E tuttavia Prokosch ha imparato certamente più di quanto riesca a dire: lo dimostrano i suoi romanzi e questo stesso libro. Voci infatti, a uno sguardo più approfondito, si rivela più di una pur bella autobiografia: proprio l’atteggiamento deferente del discepolo, la mimesi e l’adesione totale ai vari personaggi e al loro stile, ripreso nei ritratti e nelle ambientazioni, non solo permettono a Prokosch di praticare quella forma indiretta di critica che è sempre il pastiche, ma anche di aggiungere surrettiziamente, in alcuni casi, delle appendici apocrife all’opera dei suoi modelli.

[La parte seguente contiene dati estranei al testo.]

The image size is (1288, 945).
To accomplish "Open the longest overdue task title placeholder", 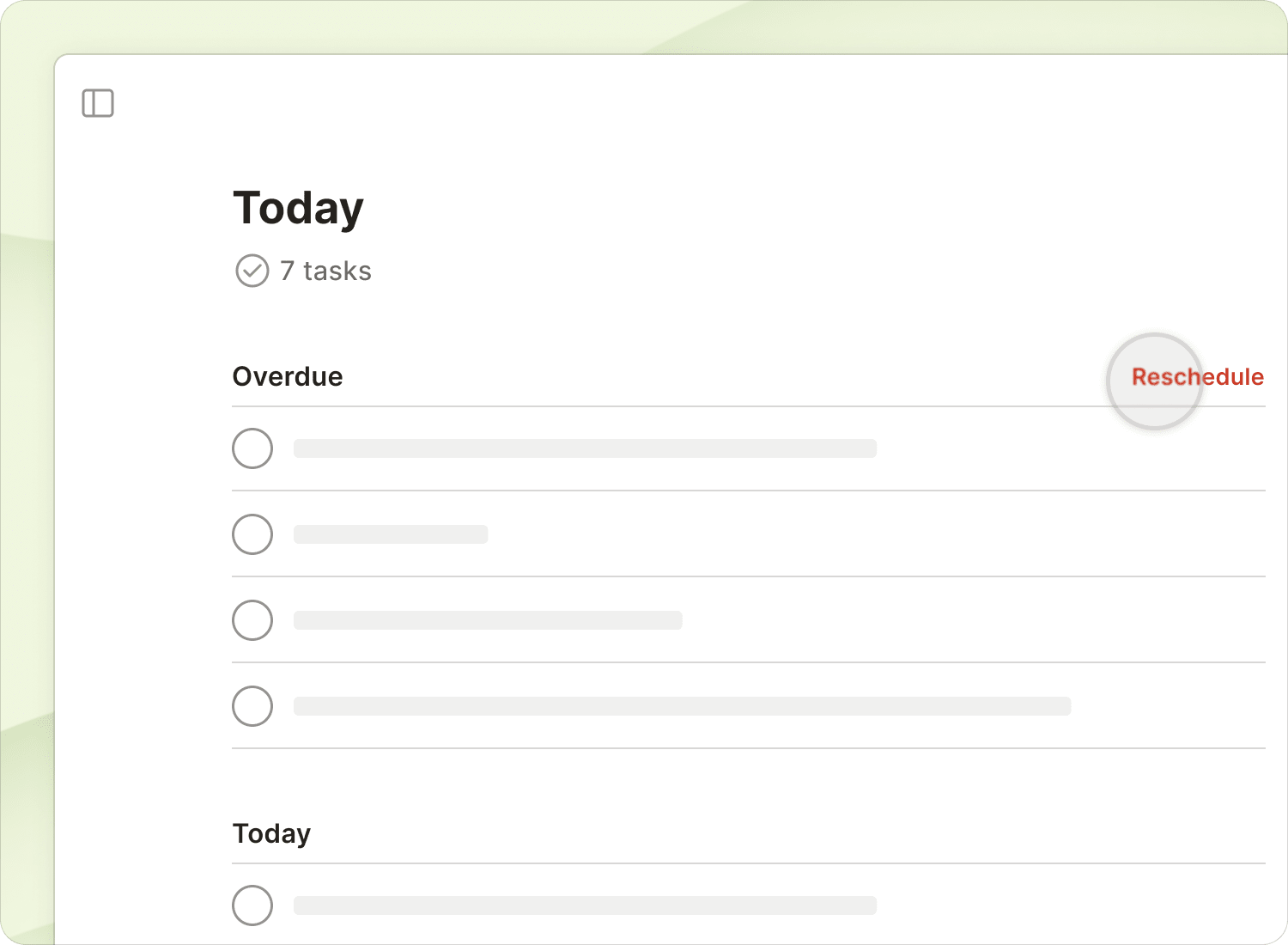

Che cosa ha dunque imparato Prokosch e dovrebbero imparare quei lettori che ancora non lo sanno? Che ciò che è misterioso e non si riesce a formulare direttamente può sempre diventare un’opera e solo in essa manifestarsi; che il frutto della creazione è più misterioso e molteplice della sua origine, del suo processo di emergenza e del suo tramite o autore; che la domanda sulla causa è meno importante e interessante dei suoi effetti; che gli effetti sono la vera causa.